Down modulation of TNF-alpha mRNA placental expression by AZT used for the prevention of HIV-1 mother-to-child transmission.

PORNPRASERT S, FAYE S, MARY JY, DOLCINI G, LEECHANACHAI P, CHAOUAT G, NGO N, BARRÉ-SINOUSSI F, MENU E.

PLACENTA

Año: 2006 p. 989 - 995

0143-4004

Mechanisms of HIV-1 in utero mother-to-child transmission (MTCT) protection provided by AZT are not completely understood. The placental cytokine network is involved in the control of HIV-1 in utero transmission but the effect of AZT on this network is unknown.

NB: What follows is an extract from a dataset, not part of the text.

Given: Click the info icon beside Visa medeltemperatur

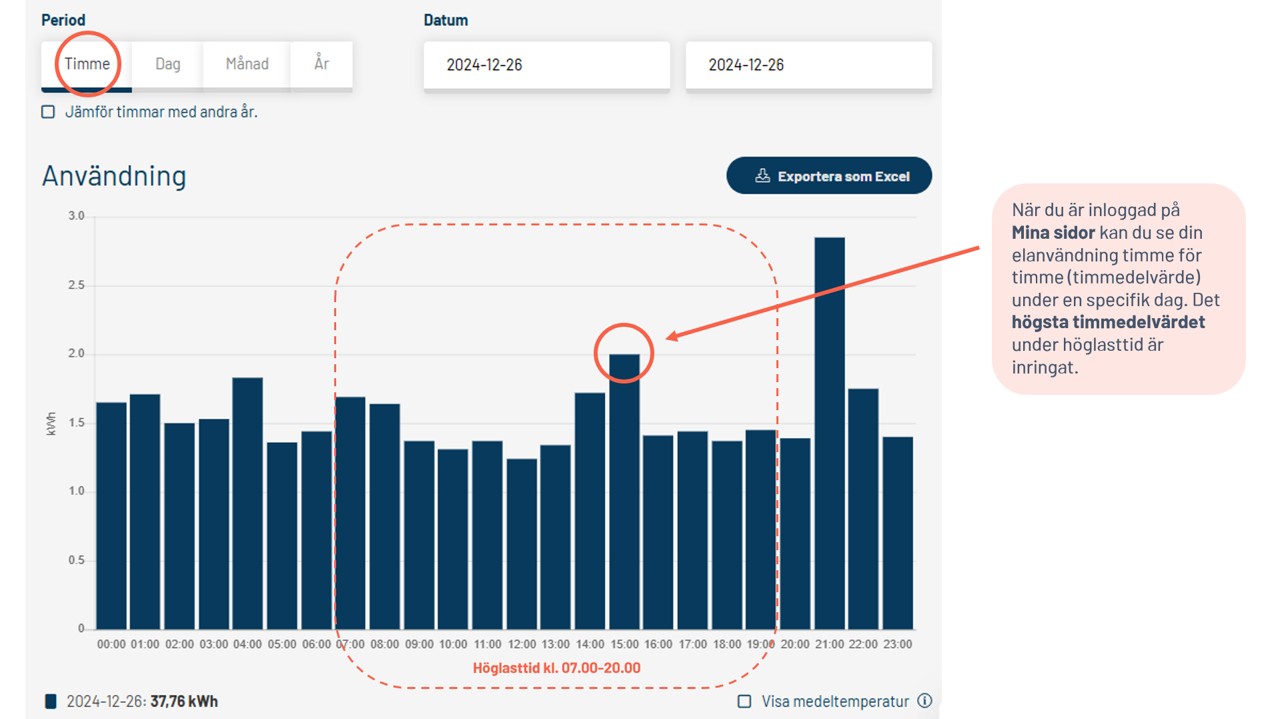Looking at the screenshot, I should coord(925,701).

To evaluate the effects of AZT on placental cytokine expression, the chorionic villi from HIV-1 uninfected women term placentae were cultured with 0, 100, and 2000ng/ml AZT. Tissue fragments were harvested at days 1, 4, and 7 to determine the level of cytokine mRNA by real-time RT-PCR. The viability and morphology of the placental histocultures were monitored by the expression of beta-human chorionic gonadotropin (beta-hCG) gene, lipopolysaccharide (LPS) activation, and microscopic examination. AZT at 2000ng/ml significantly down-regulated TNF-alpha mRNA expression at day 1 and day 4, but had no effect on beta-hCG, stromal cell-derived factor 1 (SDF-1), and IL-10 gene expression. AZT did not induce any deleterious impact on placental tissue structure. Furthermore, activation of chorionic villi by LPS for 24h up-regulated IL-10 and TNF-alpha mRNA expression. Down-regulation of TNF-alpha mRNA could represent a mechanism through which AZT can decrease the risk of HIV-1 MTCT, in addition to its direct effect on HIV-1 replication.